**Task item:** In this exercise, print only the lines from the line with "Parent Login (966, 96)" to the last line of the data below, inclusive. Any pictures should be left out.

**Supplied entries:**
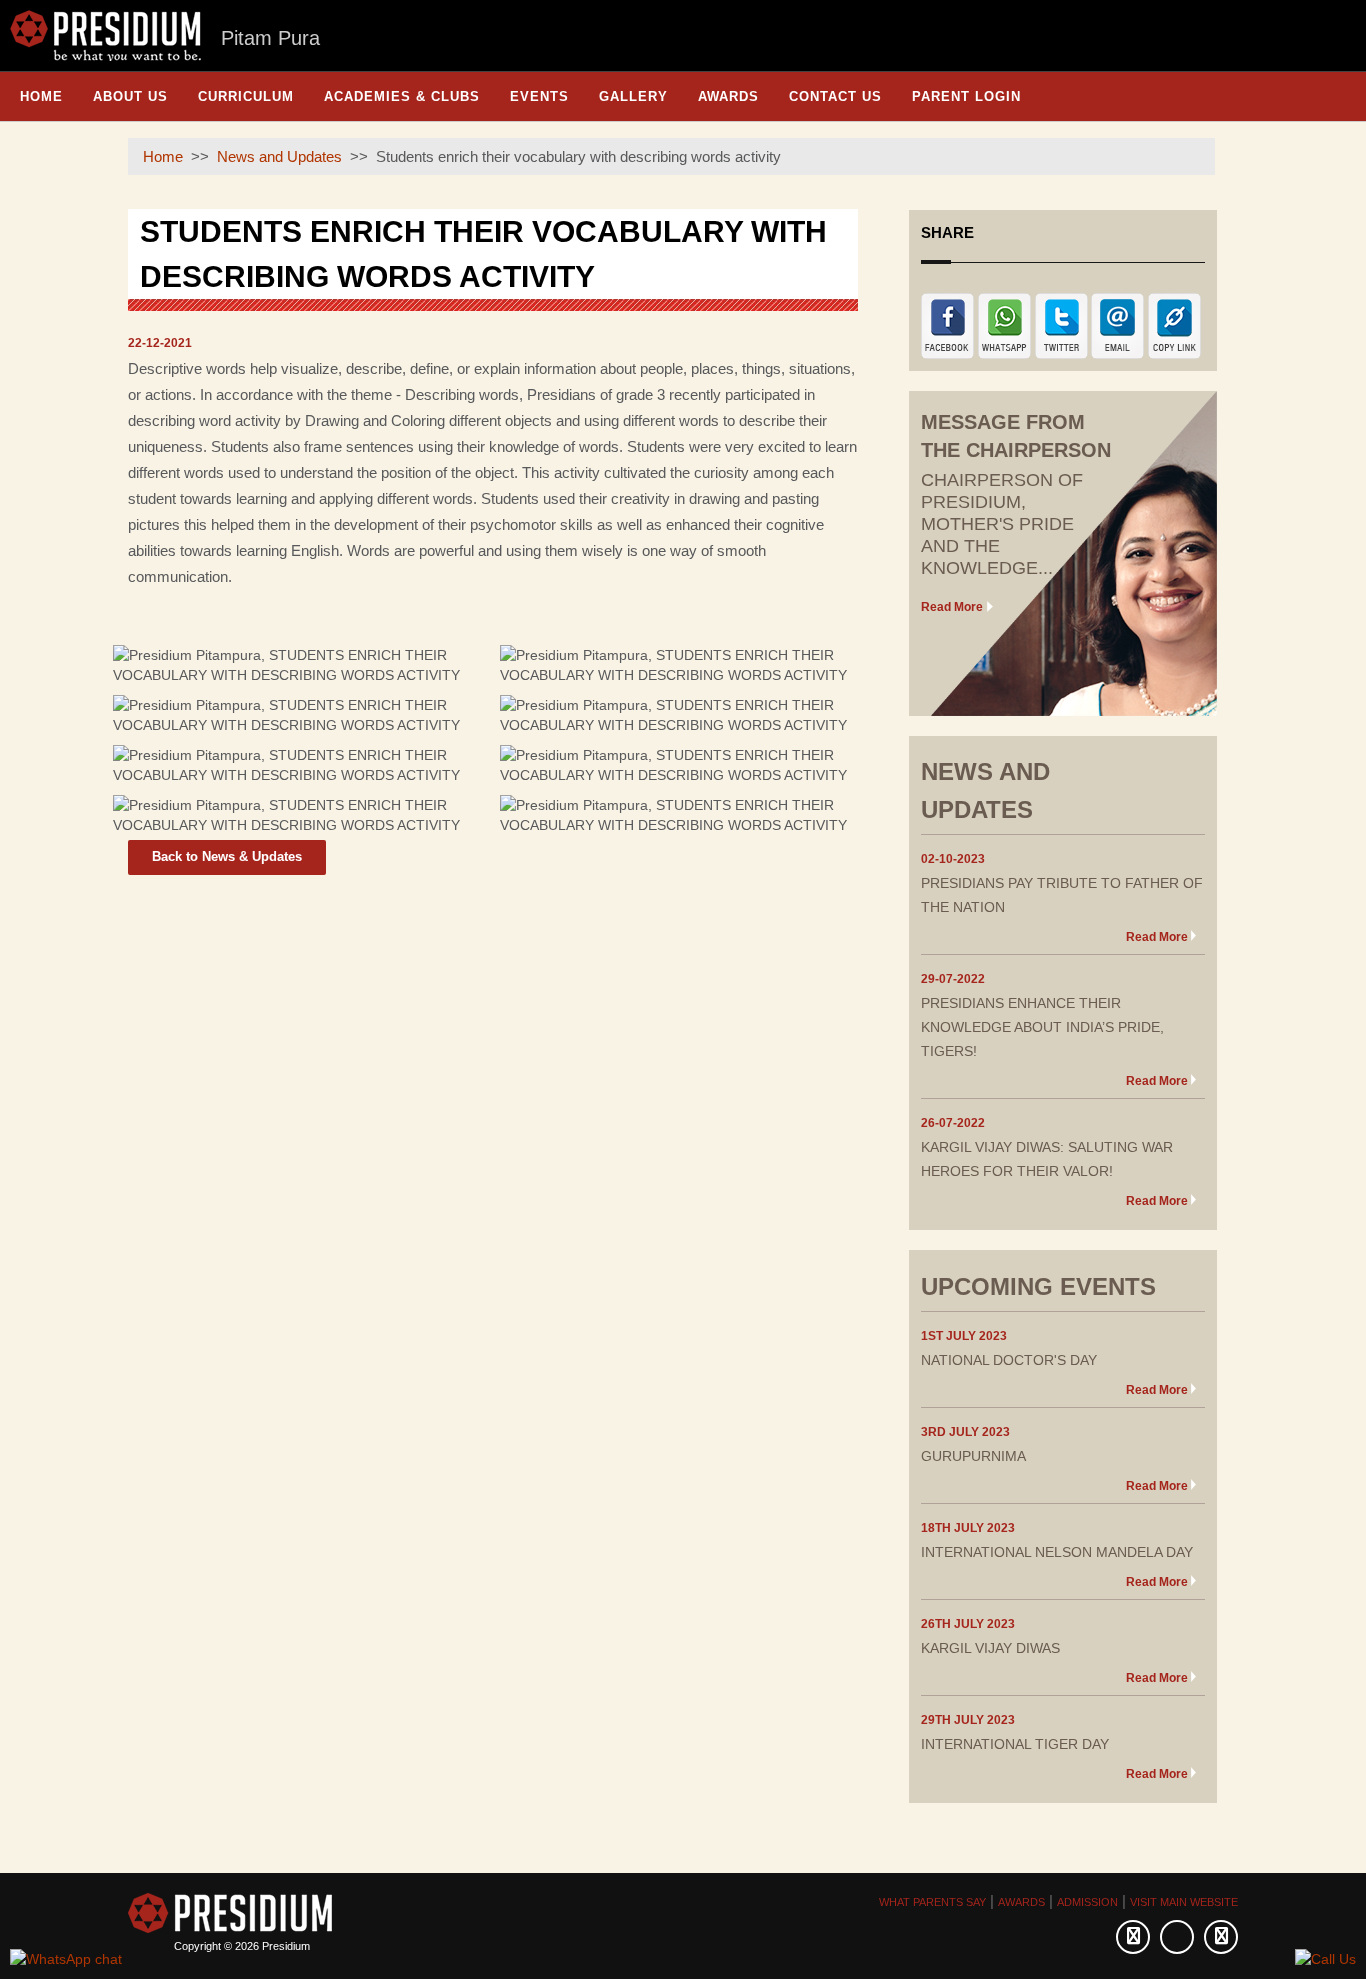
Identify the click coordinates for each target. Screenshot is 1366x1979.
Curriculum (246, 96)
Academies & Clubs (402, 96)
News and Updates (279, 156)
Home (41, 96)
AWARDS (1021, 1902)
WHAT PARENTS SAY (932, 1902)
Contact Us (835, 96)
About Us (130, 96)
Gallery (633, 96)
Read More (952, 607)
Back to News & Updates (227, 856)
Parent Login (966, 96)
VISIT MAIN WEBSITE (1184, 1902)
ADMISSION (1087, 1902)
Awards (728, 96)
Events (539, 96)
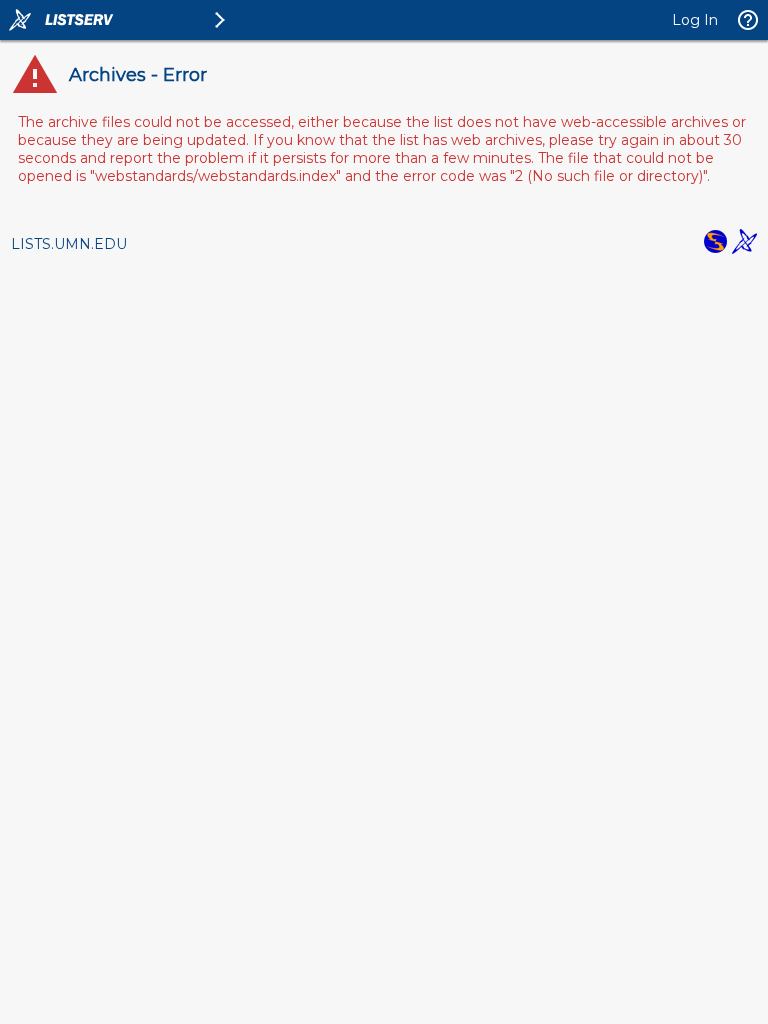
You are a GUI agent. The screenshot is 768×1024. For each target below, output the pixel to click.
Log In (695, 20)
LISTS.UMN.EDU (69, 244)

**Exercise answer:**
Parent Login (966, 96)
VISIT MAIN WEBSITE (1184, 1902)
ADMISSION (1087, 1902)
Awards (728, 96)
Events (539, 96)
You are a GUI agent. The screenshot is 768×1024. For each target below, output the pixel to click.
Log In (695, 20)
LISTS.UMN.EDU (69, 244)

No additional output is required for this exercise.